◆ **RECORDS FOR THIS EXERCISE**
====

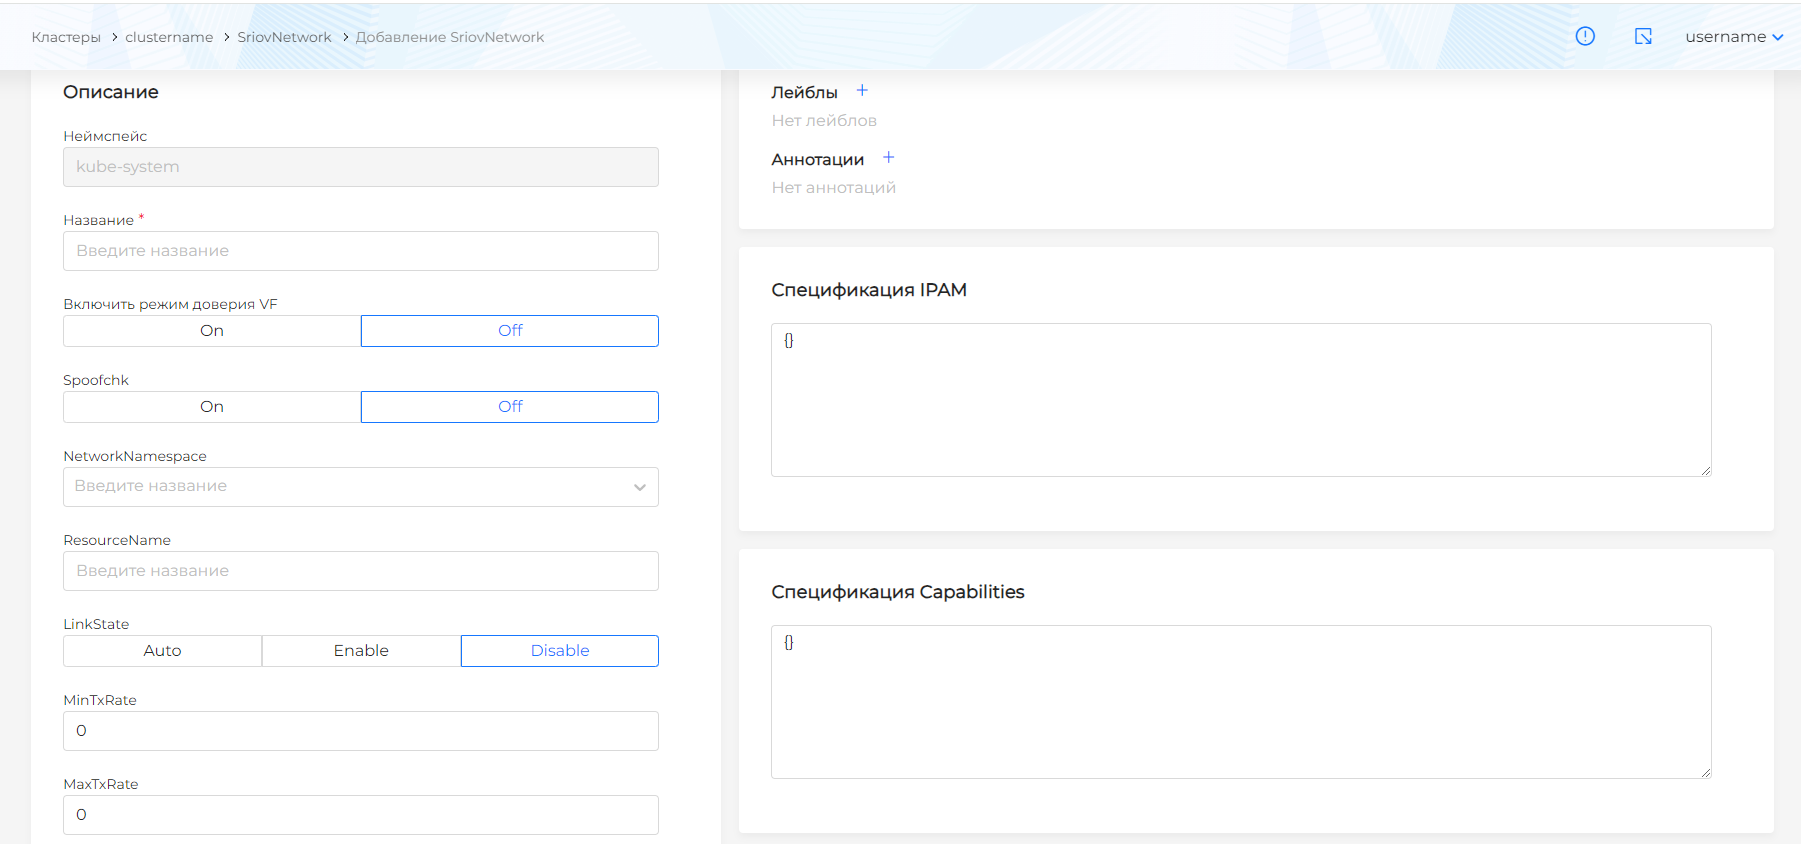Go to Кластеры breadcrumb
Viewport: 1801px width, 844px height.
click(66, 37)
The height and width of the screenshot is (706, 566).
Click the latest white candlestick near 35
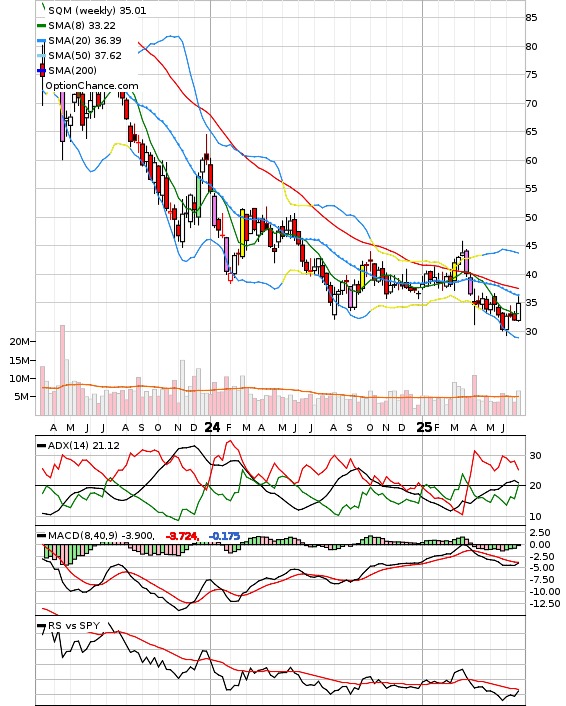click(x=518, y=312)
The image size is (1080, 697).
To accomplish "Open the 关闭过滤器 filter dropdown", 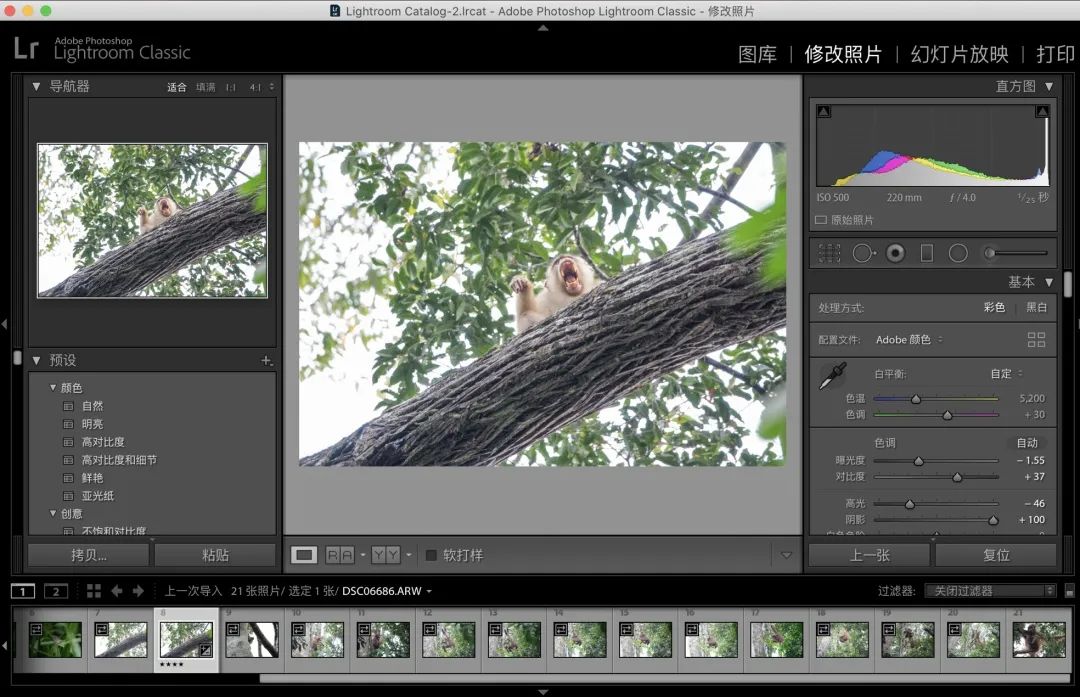I will coord(989,591).
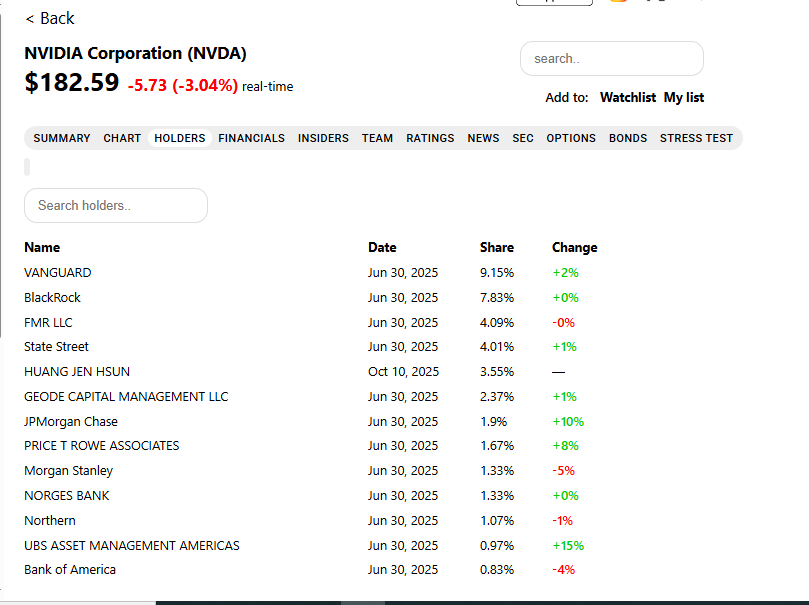Sort holders by Share column header
This screenshot has height=605, width=809.
(x=497, y=247)
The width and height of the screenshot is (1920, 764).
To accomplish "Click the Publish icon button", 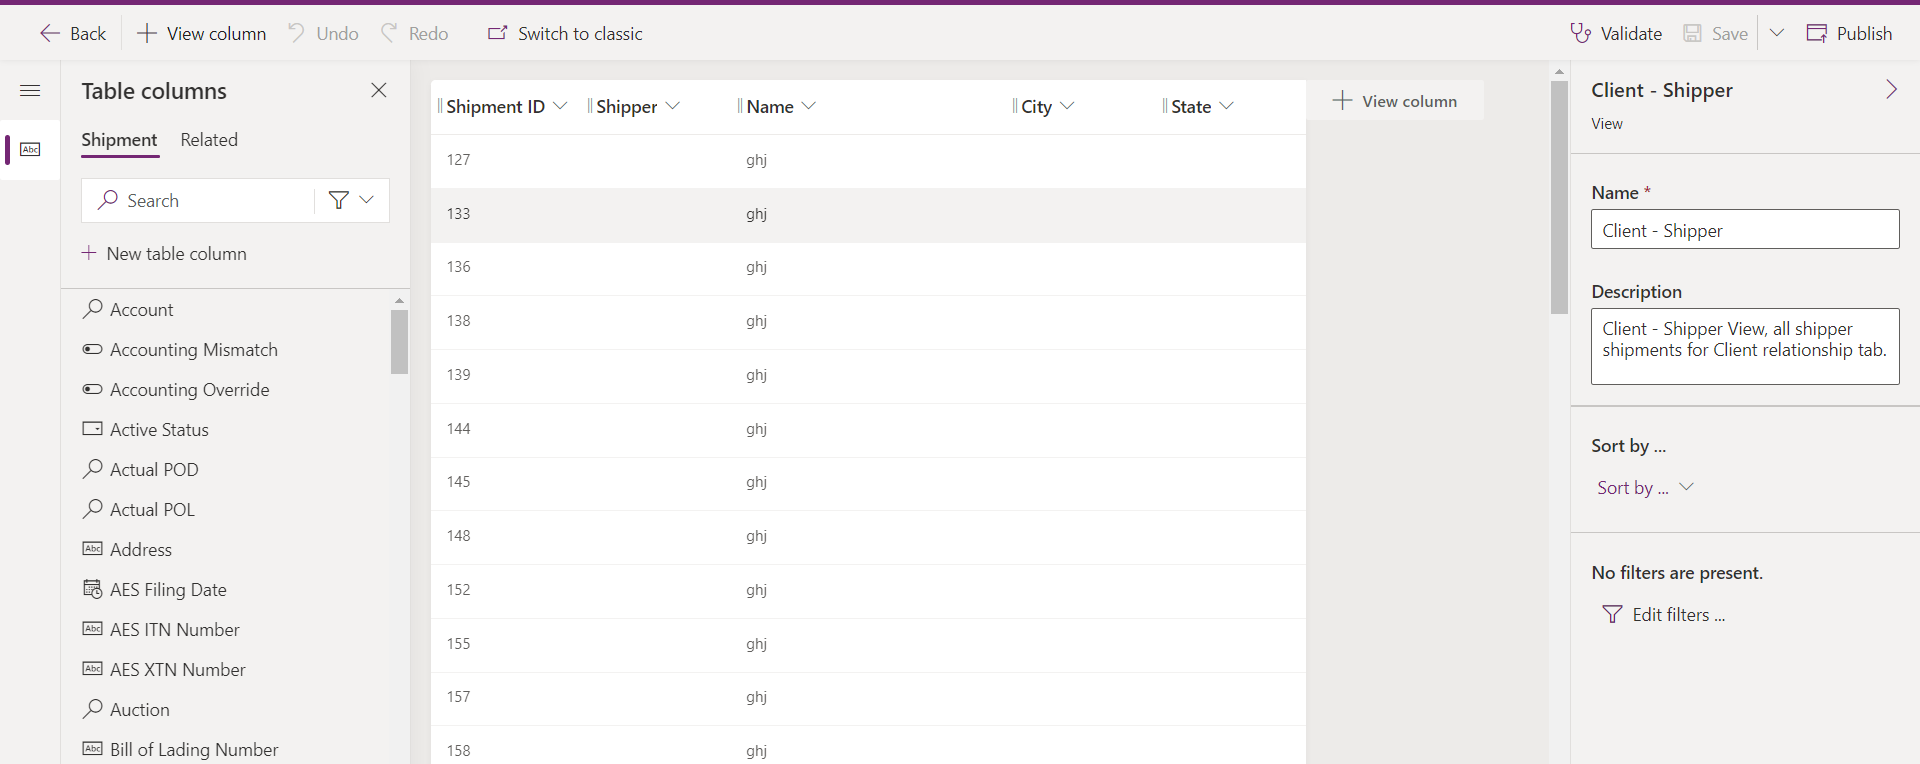I will tap(1816, 34).
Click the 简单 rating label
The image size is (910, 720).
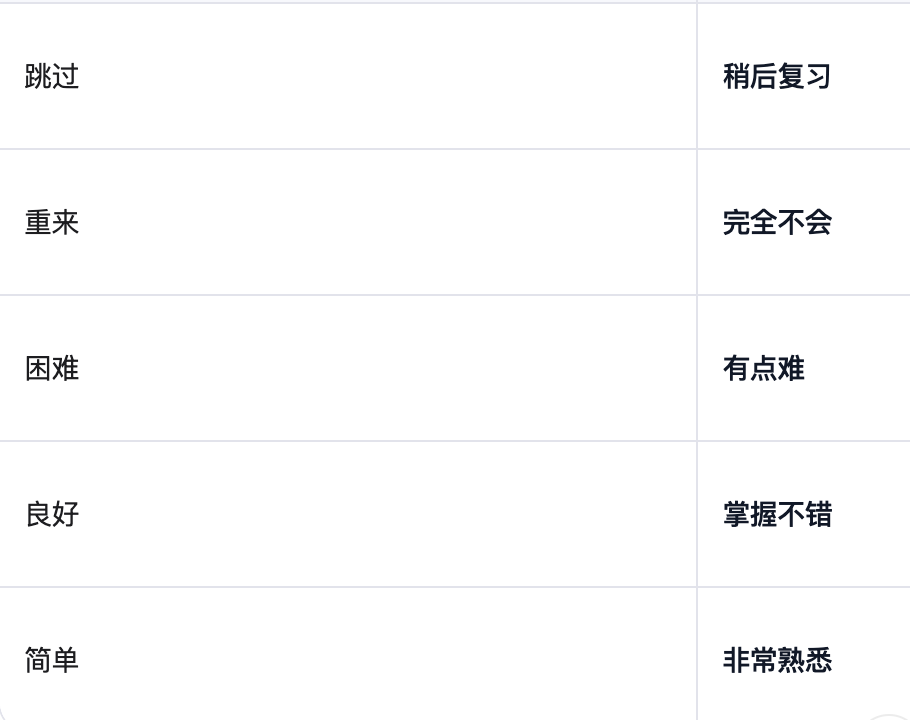(52, 661)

====

◆ **ASSIGNED TASK**
Your task is to retype exactly the lines that run from the line with "Click the 简单 rating label" through the last line of the material, with the pictures left out.

◆ **REPLY**
Click the 简单 rating label
The image size is (910, 720).
(52, 661)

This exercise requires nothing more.